▶ [Work request] Only some lines are wanted. Transcribe, exactly, the lines below from the line with "The height and" up to and including the line with "Lastschrift in the".

▶ [Source information]

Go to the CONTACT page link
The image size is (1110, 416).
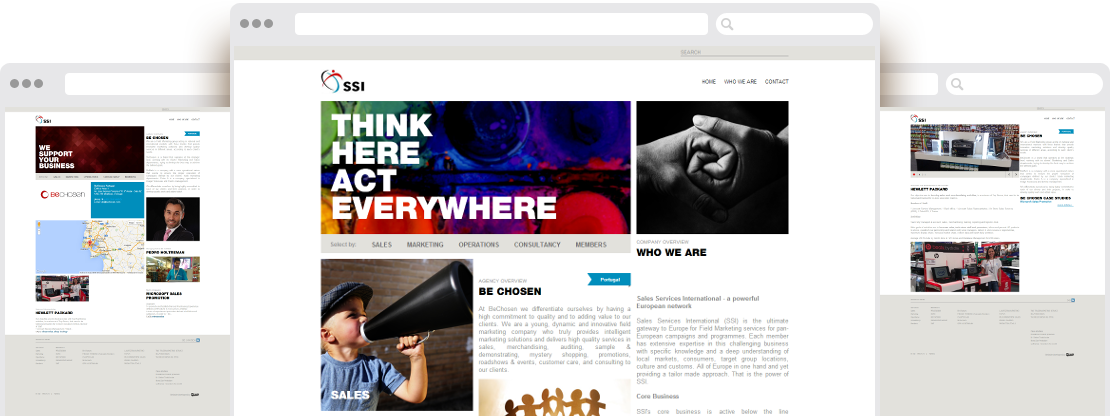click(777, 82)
==
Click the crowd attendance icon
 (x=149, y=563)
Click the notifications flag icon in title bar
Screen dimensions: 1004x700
==
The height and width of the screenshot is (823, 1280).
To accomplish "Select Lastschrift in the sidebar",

▶ [Solution to this task]
The height and width of the screenshot is (823, 1280).
To accomplish "Select Lastschrift in the sidebar",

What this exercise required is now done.